### Activity
Reproduce the material verbatim, starting with its first line and going on through the line that contains "(492, 525).", including that line.

==== Given records ====

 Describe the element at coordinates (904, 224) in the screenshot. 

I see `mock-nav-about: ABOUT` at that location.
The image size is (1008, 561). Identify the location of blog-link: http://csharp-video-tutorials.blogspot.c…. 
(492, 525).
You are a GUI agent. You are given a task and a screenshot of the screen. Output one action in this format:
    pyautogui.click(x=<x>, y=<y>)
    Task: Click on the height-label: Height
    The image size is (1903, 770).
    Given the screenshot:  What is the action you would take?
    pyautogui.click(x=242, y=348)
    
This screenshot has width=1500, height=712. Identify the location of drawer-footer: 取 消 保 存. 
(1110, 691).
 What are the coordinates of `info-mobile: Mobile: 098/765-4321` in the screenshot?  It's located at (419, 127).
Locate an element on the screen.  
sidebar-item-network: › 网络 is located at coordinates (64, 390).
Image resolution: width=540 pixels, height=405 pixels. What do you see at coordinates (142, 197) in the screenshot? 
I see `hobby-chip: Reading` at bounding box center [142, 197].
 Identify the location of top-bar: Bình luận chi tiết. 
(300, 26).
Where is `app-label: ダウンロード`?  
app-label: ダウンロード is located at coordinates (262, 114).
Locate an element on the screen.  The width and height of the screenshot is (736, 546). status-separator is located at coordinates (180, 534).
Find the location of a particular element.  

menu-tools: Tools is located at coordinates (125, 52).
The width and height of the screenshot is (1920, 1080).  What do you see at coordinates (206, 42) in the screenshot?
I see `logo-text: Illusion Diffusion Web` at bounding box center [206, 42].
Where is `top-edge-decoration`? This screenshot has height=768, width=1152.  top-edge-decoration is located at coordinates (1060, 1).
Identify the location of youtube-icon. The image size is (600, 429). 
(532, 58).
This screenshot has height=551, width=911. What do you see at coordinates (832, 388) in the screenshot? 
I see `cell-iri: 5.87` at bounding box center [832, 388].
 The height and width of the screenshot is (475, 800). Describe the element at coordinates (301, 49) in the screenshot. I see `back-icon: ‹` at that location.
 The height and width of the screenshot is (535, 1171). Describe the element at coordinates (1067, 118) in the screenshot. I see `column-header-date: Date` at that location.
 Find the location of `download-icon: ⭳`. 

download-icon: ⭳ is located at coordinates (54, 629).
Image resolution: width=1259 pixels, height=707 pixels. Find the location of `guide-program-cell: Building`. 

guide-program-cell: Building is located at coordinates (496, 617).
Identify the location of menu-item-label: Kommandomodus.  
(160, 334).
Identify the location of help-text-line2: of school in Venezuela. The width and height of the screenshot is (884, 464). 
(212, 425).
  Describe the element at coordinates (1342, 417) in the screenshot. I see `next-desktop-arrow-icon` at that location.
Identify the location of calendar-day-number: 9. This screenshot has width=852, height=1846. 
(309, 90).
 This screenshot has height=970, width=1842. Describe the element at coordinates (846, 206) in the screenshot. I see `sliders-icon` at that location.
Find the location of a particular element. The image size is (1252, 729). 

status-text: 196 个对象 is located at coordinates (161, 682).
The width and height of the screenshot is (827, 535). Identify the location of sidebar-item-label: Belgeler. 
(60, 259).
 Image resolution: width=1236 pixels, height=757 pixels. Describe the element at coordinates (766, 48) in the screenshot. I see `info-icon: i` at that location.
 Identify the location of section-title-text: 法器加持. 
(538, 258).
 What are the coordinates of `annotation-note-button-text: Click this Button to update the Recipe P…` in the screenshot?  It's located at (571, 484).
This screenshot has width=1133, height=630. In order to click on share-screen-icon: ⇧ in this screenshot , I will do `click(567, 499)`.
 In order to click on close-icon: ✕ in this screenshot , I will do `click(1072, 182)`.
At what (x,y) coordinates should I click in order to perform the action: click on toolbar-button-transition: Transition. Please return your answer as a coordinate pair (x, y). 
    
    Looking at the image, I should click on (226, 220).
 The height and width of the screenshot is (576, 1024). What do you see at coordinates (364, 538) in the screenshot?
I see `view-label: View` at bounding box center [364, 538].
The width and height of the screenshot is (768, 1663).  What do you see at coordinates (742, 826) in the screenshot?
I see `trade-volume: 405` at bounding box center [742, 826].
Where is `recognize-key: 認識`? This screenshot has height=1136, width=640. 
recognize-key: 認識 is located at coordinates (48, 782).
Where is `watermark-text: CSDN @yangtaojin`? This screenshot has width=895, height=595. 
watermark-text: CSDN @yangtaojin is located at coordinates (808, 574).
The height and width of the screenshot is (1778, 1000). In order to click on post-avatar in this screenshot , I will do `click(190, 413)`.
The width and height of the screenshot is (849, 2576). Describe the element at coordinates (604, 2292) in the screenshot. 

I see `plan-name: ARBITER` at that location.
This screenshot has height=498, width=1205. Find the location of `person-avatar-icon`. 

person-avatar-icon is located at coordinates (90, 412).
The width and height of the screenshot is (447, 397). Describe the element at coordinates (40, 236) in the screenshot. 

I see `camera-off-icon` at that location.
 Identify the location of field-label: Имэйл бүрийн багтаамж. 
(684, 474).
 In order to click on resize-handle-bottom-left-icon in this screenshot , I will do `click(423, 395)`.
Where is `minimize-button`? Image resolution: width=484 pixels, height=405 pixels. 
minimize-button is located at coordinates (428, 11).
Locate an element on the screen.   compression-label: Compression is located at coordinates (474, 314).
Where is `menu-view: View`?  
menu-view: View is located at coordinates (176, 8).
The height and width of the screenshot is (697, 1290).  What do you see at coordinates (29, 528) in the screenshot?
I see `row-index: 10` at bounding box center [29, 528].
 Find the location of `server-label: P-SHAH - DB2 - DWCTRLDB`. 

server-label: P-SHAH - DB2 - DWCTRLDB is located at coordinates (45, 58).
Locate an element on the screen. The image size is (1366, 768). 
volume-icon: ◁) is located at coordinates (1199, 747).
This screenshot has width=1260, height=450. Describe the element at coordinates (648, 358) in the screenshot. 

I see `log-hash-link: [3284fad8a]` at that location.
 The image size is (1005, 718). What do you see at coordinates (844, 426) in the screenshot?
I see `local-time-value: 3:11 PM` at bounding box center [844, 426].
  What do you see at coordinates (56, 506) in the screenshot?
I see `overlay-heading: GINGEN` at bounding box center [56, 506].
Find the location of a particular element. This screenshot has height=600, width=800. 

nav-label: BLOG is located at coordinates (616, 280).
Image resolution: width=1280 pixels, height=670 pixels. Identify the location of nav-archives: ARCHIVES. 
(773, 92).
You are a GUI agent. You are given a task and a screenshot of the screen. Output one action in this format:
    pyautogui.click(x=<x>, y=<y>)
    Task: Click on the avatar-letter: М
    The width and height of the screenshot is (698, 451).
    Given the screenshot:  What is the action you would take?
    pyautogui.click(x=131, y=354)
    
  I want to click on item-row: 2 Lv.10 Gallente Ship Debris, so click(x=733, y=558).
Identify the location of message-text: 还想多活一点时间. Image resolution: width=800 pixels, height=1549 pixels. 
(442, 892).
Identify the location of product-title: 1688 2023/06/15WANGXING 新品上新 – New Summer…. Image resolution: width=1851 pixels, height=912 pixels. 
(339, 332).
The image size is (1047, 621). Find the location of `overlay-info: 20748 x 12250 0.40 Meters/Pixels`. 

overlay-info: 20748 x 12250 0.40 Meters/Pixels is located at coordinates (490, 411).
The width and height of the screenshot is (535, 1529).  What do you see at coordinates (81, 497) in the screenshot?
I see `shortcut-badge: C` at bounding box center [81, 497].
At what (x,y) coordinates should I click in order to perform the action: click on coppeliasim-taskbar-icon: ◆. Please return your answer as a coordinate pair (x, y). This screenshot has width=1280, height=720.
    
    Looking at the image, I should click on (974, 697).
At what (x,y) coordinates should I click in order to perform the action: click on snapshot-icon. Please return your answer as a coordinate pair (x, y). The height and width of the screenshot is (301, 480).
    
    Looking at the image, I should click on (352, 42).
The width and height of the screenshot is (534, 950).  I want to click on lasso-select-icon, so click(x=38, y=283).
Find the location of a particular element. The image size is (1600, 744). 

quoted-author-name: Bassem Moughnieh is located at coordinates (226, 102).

====

### Exercise solution
 Describe the element at coordinates (904, 224) in the screenshot. 

I see `mock-nav-about: ABOUT` at that location.
The image size is (1008, 561). Identify the location of blog-link: http://csharp-video-tutorials.blogspot.c…. 
(492, 525).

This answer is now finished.